Anggota Komisi III DPR RI, Soedeson Tandra, mengomentari kasus polisi tembak polisi yang menewaskan Kompol Anumerta Ryanto Ulil Anshar di Polres Solok Selatan, Sumatera Barat.
Menurutnya, kasus ini harus menjadi evaluasi bagi Kapolri Listyo Sigit Prabowo, untuk melakukan cek psikologi secara berkala kepada seluruh aparat sebelum diberikan izin memegang senjata.
“Maka meminta kepada Kapolri untuk benar-benar selektif,” kata Tandra saat dihubungi, Selasa (26/11).
Tujuannya agar para aparat mumpuni secara psikologis untuk mengendalikan diri sendiri.

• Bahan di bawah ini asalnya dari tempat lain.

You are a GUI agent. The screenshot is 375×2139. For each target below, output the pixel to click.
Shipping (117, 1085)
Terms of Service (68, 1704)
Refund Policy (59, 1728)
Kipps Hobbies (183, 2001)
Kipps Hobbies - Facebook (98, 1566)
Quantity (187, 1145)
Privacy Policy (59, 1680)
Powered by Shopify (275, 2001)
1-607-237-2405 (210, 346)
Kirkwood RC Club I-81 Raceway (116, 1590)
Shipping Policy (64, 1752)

Sehingga tidak terpengaruh keinginan sesaat atau terbawa emosi untuk menggunakan senjata api dengan tidak bijak.
“Mereka-mereka yang ada pada posisi pemegang senjata api itu harus dites secara psikologis, agar benar orang ini sudah mempunyai dapat menguasai diri dengan baik ketenangannya ada, berpikir logis,” tutur politisi Golkar itu.
Tidak hanya sekadar pemeriksaan saja, Tandra ingin pemeriksaan ini dilakukan rutin setiap bulan.
“Pemeriksaan itu berkala, kalau perlu setiap bulan diperiksa itu,” katanya.
Nantinya, hasil pemeriksaan ini akan menentukan apakah aparat tersebut diperbolehkan untuk memegang senjata atau tidak.
“Kalau (hasil pemeriksaan) dia tidak mengizinkan itu ya sementara ditahan itu senjatanya, kemudian periksa lagi kondisi mentalnya bagus, pegang lagi kan begitu,” pungkas Tandra.